Two paradoxes and a surprise on the road to an understanding of systemic lupus erythematosus

Whereas systemic lupus erythematosus (SLE) as normally encountered results from the coming together of a complex mix of genetic and environmental factors, SLE also develops in virtually all those rare people who lack a functional gene for the first component of complement (C1q). The pathogenic IgG antibodies against double-stranded DNA characteristic of the disease are made in response to nucleosomes – the package of DNA and histone molecules forming the unit structure of chromatin – which are present in apoptotic cells.

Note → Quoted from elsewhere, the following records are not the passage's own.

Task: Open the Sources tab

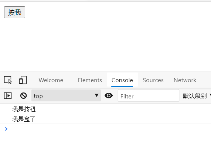Action: pyautogui.click(x=153, y=80)
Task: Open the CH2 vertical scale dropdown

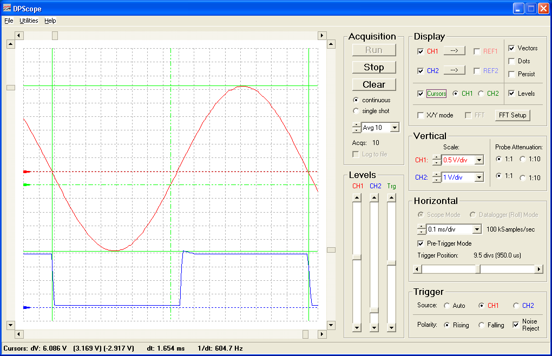Action: [x=478, y=177]
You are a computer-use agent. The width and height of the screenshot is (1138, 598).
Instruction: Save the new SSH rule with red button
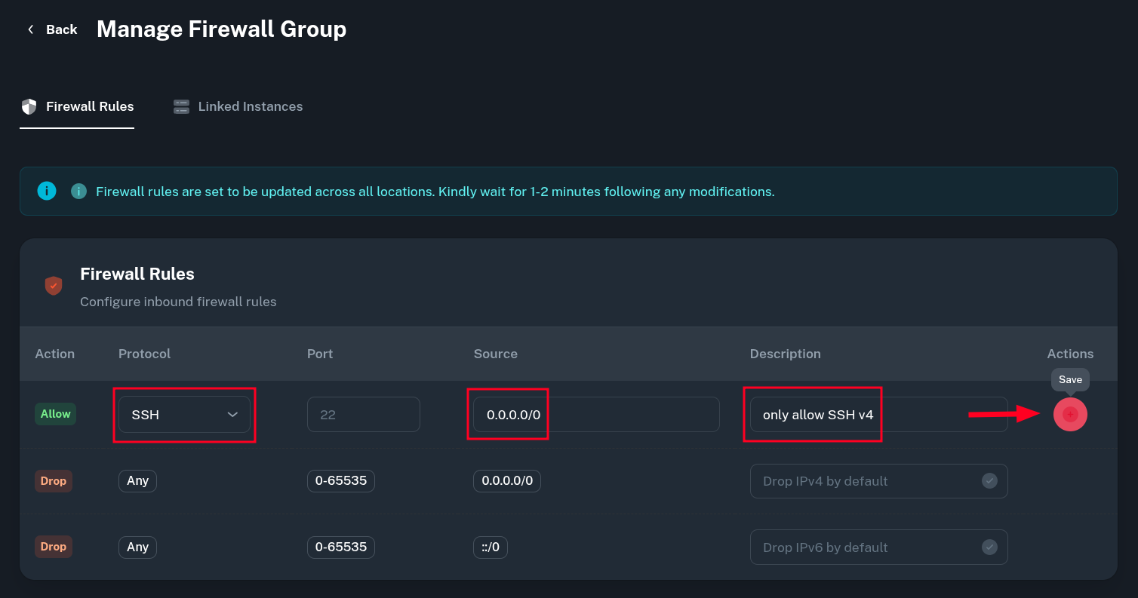[1069, 415]
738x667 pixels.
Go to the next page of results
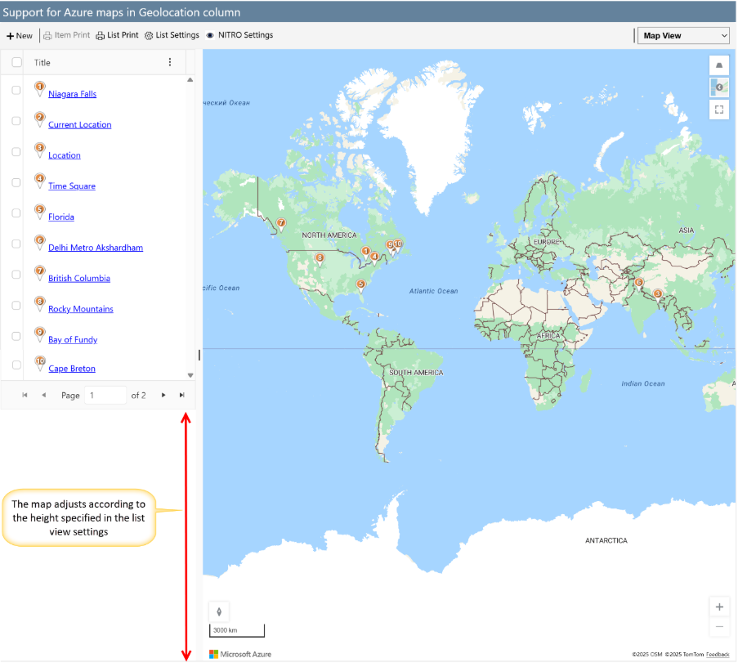(x=163, y=395)
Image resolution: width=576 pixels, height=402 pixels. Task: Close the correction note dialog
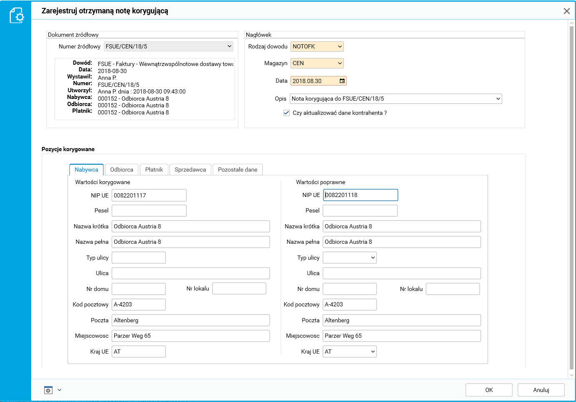pos(566,11)
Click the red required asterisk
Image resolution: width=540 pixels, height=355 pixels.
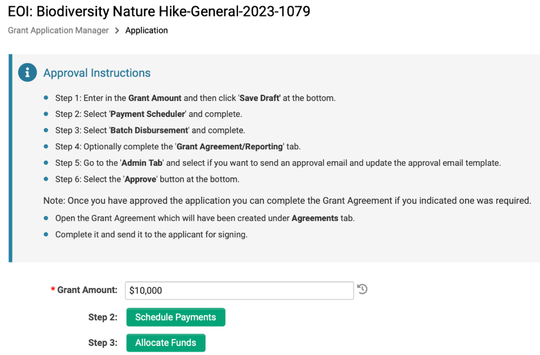coord(53,290)
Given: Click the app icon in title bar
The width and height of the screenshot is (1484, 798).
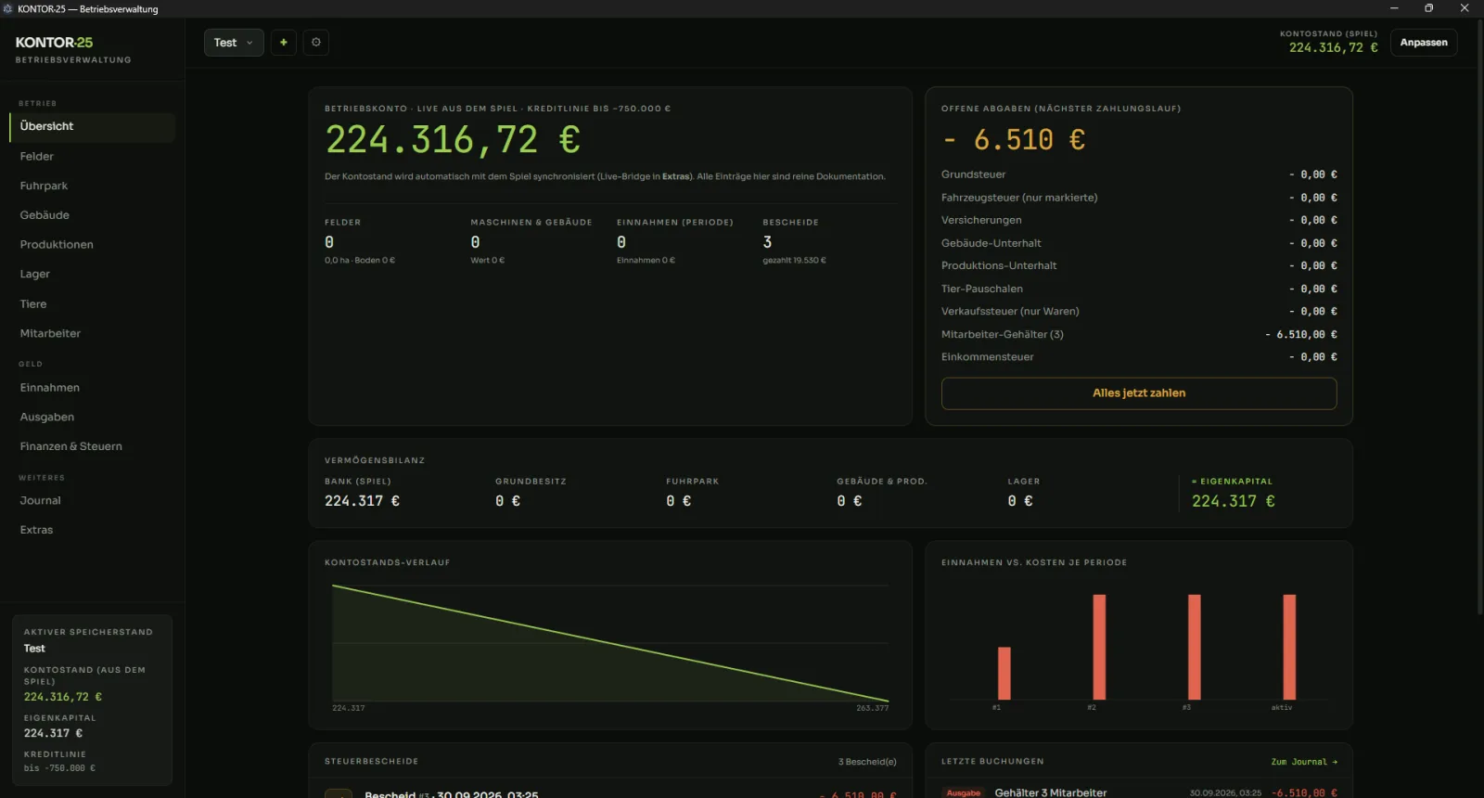Looking at the screenshot, I should pyautogui.click(x=8, y=8).
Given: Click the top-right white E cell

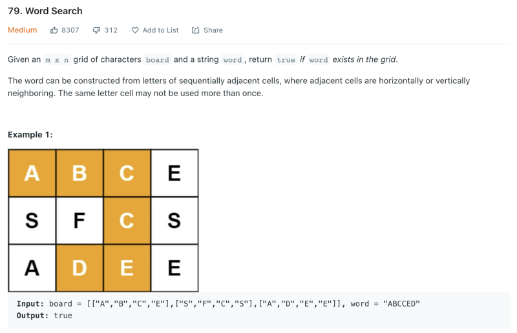Looking at the screenshot, I should click(x=174, y=173).
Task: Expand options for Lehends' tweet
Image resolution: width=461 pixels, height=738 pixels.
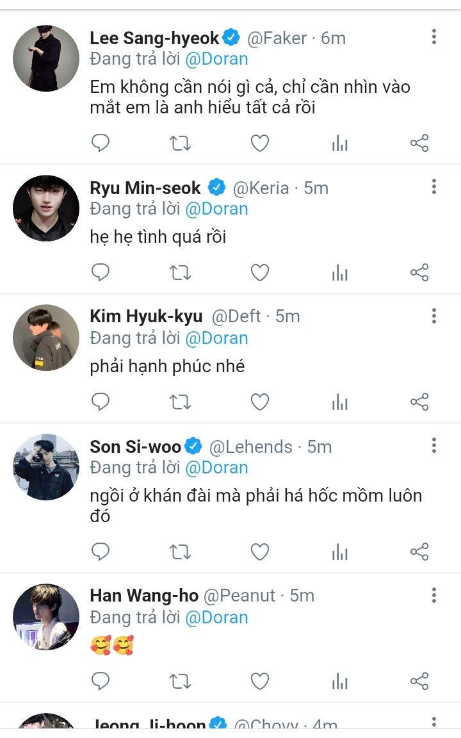Action: click(433, 445)
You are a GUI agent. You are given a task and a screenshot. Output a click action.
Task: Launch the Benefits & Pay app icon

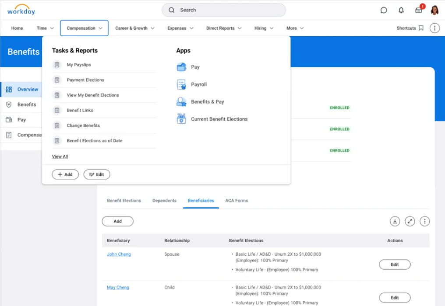[x=181, y=102]
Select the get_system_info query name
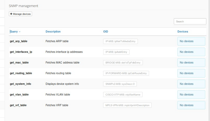210x121 pixels. coord(21,84)
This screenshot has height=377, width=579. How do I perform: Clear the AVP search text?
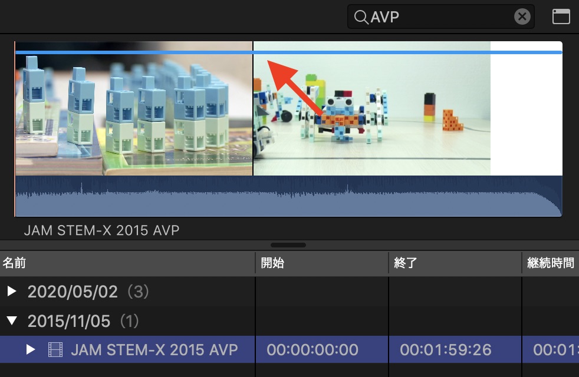(522, 16)
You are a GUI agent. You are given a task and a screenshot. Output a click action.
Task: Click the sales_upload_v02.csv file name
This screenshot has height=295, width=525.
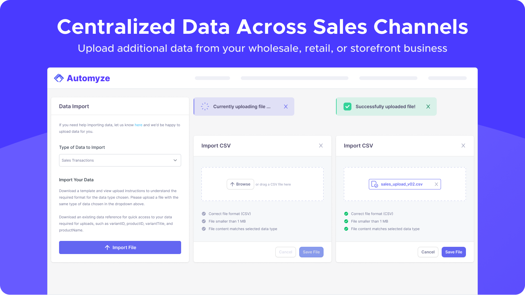tap(402, 184)
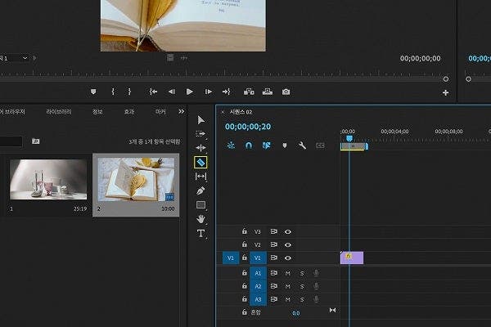Solo audio track A2
The image size is (491, 327).
tap(301, 286)
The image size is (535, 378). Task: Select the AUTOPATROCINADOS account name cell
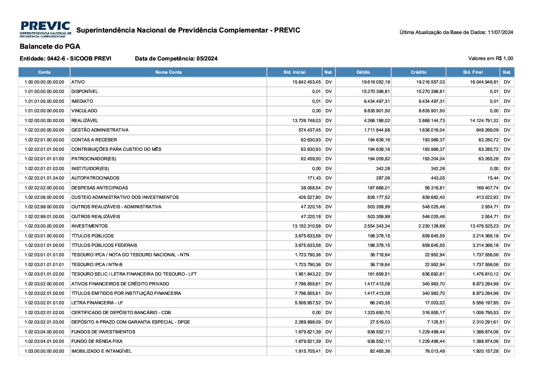click(95, 178)
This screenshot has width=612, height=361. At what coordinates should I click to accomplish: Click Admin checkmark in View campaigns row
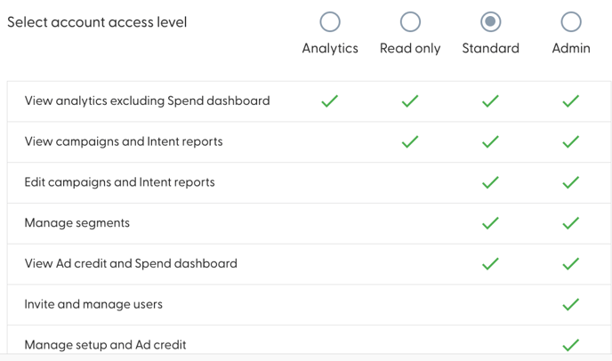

Analysis of the C1q phenomenon illuminates the arrangements that are normally in place to ensure tolerance is maintained to nucleosomal antigens. Surprisingly in view of the high level of apoptosis occurring in the thymus, it appears that anti-histone helper T cells, which are likely to be required for IgG anti-DNA production, are not deleted in the thymus. It seems rather that tolerance is maintained by non-availability of antigen brought about by the highly efficient C1q-dependent phagocytosis of apoptotic cells. This ‘immunological ignorance’ may be backed up by mechanisms of peripheral tolerance if antigen does become available. Idiopathic SLE may arise when apoptotic cell clearance is sub-optimal, making clearance a promising target for therapy.

► C1q deficiency results in SLE without affecting central thymic tolerance.
► Histone-reactive T cells necessary for anti-DNA antibody production are not deleted.
► Tolerance to nuclear antigens is maintained by non-availability of antigen.
► Nuclear antigens become available when apoptotic cell clearance is impaired.